Bowden Knows, Doesn't Tell! The Greenville News says Tommy Bowden has a number one quarterback, and that's almost definitely Cullen Harper, but the names in the "clear pecking order" aren't far enough apart coming out of the Spring for the coach to actually reveal them.

Papa Bowden, meanwhile, has hired a special teams coach for the first time, "because defensive ends coach Jody Allen asked for the job." Mickey Andrews has wanted that job for a decade, and all he had to do was ask?! Argh! Wind sprints! Bring me freshmen! Bowden's early Spring assessment for the News: "...it looked about the same. We keep missing field goals."
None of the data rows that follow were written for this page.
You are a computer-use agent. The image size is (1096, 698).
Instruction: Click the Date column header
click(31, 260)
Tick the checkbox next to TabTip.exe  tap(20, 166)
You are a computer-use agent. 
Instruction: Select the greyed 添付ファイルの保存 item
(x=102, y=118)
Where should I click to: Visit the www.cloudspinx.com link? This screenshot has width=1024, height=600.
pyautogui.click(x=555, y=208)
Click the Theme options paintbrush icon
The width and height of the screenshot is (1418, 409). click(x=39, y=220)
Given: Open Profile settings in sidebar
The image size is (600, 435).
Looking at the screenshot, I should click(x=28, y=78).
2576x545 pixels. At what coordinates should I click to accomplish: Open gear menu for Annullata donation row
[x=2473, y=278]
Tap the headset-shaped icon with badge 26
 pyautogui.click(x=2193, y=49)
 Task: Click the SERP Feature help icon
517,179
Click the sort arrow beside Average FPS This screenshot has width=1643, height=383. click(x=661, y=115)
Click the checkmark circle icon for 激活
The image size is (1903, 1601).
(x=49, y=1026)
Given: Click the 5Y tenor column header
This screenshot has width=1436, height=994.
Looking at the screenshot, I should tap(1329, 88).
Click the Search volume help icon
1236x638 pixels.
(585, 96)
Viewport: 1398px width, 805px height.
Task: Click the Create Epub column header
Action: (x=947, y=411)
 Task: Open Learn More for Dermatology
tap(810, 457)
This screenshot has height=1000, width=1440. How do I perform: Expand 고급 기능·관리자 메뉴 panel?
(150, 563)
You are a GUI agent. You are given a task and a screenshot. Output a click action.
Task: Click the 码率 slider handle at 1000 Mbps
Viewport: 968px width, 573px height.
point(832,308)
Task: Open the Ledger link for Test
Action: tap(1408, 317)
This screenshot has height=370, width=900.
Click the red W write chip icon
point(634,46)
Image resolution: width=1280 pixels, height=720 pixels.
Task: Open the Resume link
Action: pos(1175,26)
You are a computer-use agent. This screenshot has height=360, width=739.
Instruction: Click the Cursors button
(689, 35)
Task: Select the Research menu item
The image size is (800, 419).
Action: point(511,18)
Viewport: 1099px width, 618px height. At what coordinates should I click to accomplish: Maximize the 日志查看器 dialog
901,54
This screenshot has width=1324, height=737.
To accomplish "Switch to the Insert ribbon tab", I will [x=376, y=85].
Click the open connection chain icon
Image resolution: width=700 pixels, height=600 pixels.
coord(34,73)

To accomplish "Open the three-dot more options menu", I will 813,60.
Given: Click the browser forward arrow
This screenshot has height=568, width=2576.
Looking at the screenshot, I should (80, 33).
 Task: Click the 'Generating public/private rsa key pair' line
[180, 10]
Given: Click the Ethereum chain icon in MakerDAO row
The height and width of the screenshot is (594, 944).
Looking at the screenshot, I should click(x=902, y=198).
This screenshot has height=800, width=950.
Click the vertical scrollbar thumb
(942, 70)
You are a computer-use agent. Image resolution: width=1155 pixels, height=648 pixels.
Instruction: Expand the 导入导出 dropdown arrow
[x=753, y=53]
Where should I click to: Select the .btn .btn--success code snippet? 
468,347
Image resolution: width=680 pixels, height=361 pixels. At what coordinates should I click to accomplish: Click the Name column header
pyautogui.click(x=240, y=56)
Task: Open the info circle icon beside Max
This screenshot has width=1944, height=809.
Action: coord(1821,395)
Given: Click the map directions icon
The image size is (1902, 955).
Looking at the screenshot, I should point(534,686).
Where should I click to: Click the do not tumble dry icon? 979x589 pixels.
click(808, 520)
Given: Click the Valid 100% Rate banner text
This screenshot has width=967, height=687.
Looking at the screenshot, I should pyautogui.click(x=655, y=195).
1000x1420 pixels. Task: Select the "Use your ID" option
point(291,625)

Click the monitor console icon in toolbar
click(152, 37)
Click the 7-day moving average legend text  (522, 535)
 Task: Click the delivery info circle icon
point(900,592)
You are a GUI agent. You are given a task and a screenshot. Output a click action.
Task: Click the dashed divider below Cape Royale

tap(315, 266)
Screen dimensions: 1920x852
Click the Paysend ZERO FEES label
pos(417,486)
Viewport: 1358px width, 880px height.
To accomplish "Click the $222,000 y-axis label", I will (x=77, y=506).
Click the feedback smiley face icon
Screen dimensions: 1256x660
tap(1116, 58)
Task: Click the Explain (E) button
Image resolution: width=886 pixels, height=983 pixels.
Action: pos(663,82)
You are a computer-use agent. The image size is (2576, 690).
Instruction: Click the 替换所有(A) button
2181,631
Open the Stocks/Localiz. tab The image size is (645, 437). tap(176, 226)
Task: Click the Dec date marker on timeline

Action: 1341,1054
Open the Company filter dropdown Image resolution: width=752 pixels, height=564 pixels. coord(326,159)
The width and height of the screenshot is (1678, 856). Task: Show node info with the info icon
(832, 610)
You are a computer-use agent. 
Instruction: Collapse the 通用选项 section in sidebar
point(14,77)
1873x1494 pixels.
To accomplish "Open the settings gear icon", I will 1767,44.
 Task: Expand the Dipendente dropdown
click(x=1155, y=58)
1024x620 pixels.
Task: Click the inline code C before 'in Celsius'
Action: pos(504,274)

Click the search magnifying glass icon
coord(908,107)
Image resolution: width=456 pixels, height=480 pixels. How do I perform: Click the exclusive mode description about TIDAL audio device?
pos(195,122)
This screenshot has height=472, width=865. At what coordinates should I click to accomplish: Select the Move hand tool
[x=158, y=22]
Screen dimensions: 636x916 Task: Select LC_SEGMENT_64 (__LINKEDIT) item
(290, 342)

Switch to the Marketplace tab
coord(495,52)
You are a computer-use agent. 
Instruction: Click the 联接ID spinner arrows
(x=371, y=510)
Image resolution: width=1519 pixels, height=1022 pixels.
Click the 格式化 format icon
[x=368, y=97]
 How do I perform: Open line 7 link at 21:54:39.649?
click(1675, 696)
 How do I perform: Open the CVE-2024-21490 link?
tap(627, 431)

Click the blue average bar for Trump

Nutt Supports Ban! In shocking news, Houston Nutt has no complaints about the NCAA's pending ban on text messaging by coaches. Not that it will stop him from texting Donna Bragg or any other non-recruit at all hours, but it might help with those $500 phone bills, at least.

The Democrat-Gazette also backs up Thursday's L.A. Times report that Mitch Mustain's deal with USC is done, but does not provide any clearer sourcing for the story. No report has confirmed the transfer with Mustain, or Pete Carroll, or anyone on record, relying instead in both cases to date on "a source." A USC spokesman told the Democrat-Gazette its lips are sealed until the quarterback actually enrolls.

Approved! Michigan's esteemed Board of Regents unanimously approved an indoor facility it hopes will create a "safer practice environment" for a measly $26 million. Did Hurry Up Yost require a multi-million dollar indoor practice environment? He did not. But then perhaps he was able to put Oosterbaan Fieldhouse to "maximum use," probably including a meat locker of some kind. This is not directly related to the suit filed against the university's stadium expansion plan by disabled veterans, but angry Brian should be happy about it, anyway. Er, less angry.

Let Them Eat Steak! Ignoring again the eternal lessons of Luther Van Damme, Michigan State will provide steak for the winners of its Spring game, and pork and beans for the loser. What's wrong with pork and beans, I ask ya? Tight end Kellen Davis guaranteed a 20-point victory for the Green team. SirDarean Adams, aside from providing the name for my first-born, guaranteed thirty. White team quarterback Brian Hoyer burst into tears at his teammates' public lack of faith in his abilities.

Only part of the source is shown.